▸ 수행할 작업
아래 행 가운데 "settings"라는 문자열이 들어 있는 행을 모두 골라 그대로 옮겨 적으세요. 대소문자를 구분합니다.

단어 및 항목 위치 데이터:

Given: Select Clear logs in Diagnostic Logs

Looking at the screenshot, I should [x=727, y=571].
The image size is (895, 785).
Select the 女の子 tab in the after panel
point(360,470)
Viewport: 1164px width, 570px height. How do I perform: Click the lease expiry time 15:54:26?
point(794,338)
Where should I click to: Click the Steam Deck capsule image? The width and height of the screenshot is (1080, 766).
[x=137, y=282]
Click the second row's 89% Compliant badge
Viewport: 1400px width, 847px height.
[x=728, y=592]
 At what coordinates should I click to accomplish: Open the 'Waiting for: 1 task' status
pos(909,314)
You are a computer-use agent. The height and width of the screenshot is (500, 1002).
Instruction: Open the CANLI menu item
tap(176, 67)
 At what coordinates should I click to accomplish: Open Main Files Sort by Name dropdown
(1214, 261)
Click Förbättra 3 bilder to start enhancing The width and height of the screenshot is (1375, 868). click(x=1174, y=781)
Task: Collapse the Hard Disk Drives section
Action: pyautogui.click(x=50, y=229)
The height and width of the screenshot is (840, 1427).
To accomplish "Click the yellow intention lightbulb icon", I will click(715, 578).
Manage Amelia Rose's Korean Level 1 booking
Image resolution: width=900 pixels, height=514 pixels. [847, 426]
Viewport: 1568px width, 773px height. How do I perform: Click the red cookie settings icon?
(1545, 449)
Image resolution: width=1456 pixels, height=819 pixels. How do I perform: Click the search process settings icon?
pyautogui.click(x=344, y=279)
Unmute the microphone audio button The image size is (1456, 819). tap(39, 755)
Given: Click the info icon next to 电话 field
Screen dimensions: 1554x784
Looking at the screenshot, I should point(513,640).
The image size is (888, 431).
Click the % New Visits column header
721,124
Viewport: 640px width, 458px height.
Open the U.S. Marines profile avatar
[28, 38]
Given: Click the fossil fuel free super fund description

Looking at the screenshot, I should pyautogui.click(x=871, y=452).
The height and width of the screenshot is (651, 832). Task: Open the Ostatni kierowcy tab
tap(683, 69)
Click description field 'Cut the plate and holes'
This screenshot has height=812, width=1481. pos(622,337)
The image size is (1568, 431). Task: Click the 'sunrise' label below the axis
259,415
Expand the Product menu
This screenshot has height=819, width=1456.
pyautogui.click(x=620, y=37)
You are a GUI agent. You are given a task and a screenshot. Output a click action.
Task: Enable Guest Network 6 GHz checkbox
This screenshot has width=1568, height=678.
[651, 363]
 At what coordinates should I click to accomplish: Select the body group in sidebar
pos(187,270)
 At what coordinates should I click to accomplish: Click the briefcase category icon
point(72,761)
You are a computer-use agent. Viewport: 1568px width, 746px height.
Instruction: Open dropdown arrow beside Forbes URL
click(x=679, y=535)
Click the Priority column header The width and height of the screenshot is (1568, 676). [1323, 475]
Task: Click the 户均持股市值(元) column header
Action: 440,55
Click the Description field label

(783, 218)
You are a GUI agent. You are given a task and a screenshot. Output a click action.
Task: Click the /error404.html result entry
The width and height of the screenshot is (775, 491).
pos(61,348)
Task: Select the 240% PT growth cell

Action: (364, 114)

▸ 작업 결과
Viewport: 1568px width, 773px height. How do I perform: Click the red cookie settings icon?
Image resolution: width=1456 pixels, height=819 pixels. How do I perform: Click the search process settings icon?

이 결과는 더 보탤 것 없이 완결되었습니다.